Exercise directions: Restate, exactly as written, the entries below from the line that holds "You are a computer-use agent. This" through the line that holds "1130x719 pixels.". Pictures are not part of the copy.

Given records:
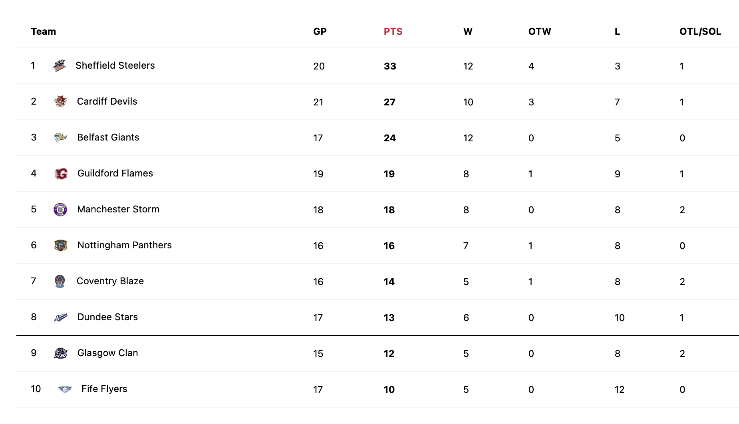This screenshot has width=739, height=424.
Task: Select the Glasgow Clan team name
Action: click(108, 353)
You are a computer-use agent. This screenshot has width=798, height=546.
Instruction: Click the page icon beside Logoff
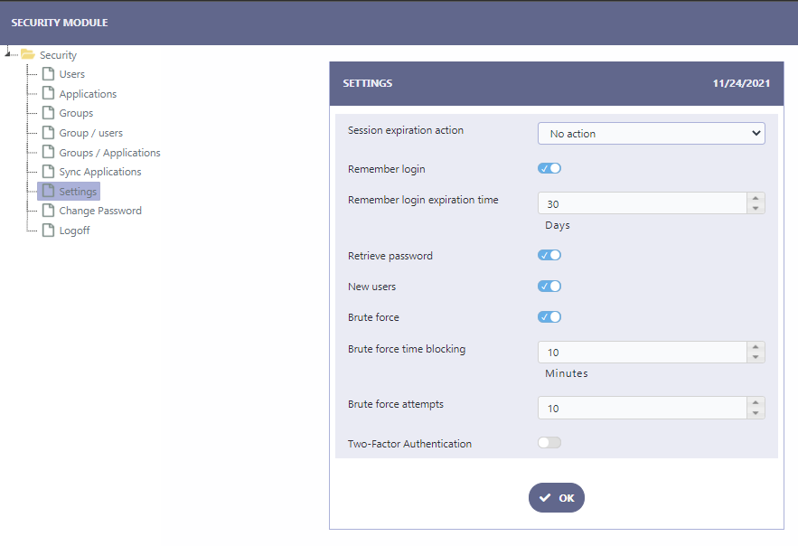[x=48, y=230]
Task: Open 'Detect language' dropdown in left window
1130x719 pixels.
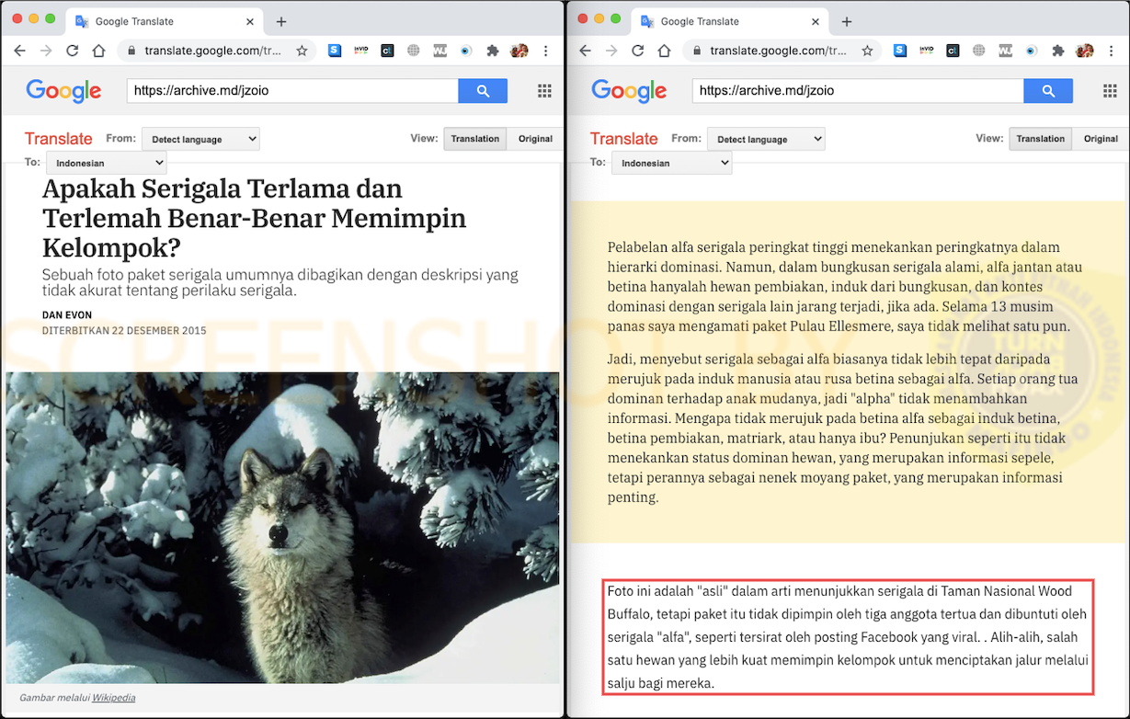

...

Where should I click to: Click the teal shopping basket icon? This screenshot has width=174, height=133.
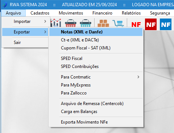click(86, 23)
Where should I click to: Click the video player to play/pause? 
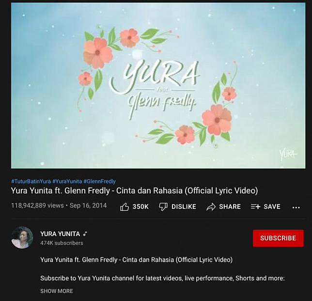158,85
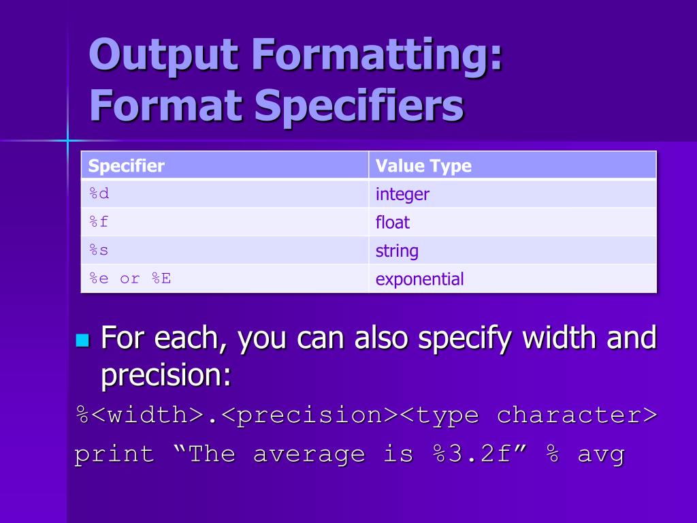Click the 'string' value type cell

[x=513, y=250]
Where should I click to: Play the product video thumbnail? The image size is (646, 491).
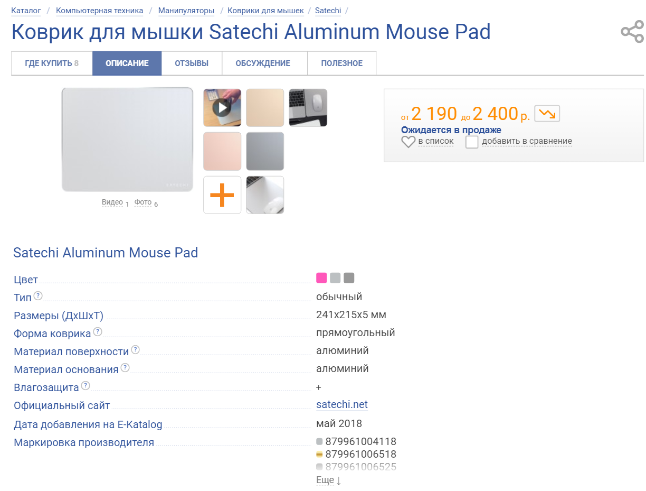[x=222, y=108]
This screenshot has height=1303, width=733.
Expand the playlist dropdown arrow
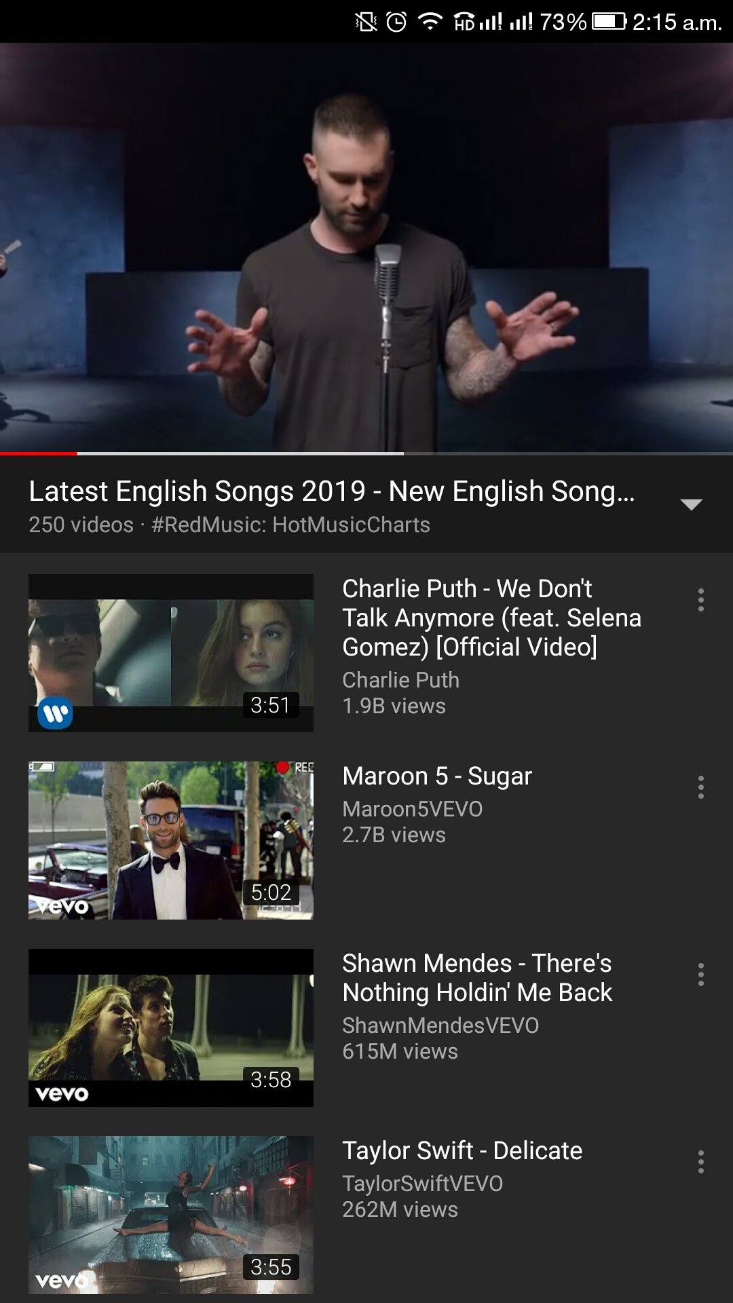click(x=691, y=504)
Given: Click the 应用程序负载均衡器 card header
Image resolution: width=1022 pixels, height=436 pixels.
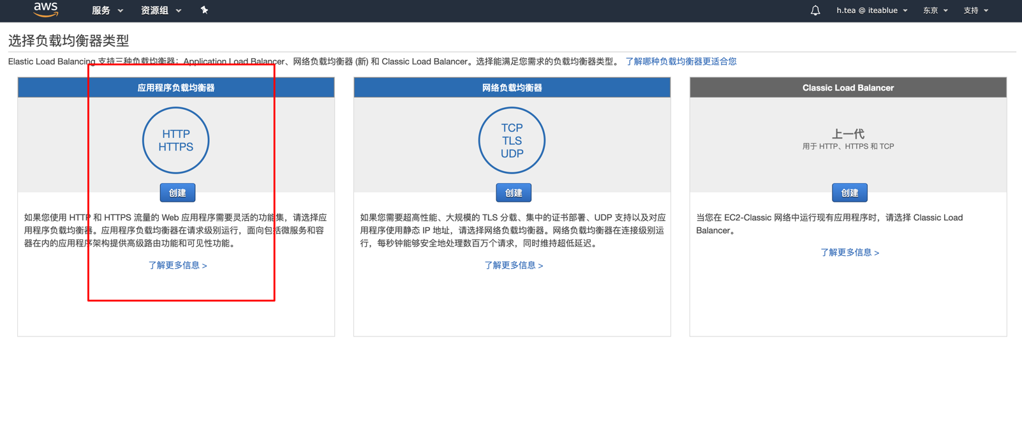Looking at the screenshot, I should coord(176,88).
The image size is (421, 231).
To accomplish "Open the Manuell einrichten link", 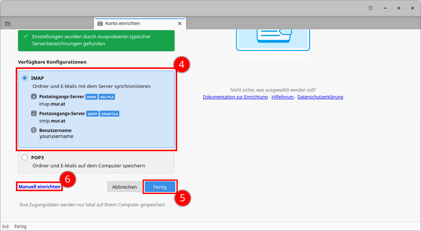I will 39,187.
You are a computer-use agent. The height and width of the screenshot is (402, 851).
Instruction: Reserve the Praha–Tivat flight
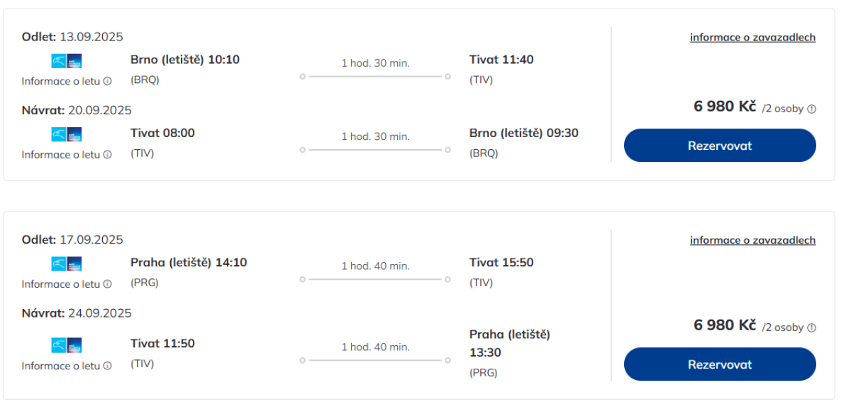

---

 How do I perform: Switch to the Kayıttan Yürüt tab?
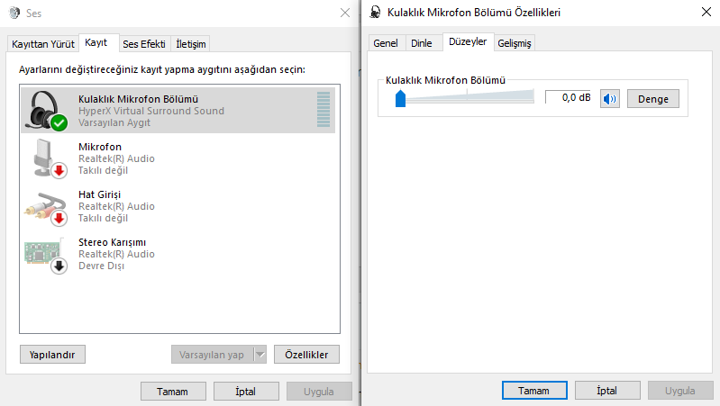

Solution to this task:
You are a computer-use agent. This screenshot has width=798, height=546.
Instruction: Click the page icon beside Logoff
[x=48, y=230]
Task: Open 'Detect language' dropdown in left window
1130x719 pixels.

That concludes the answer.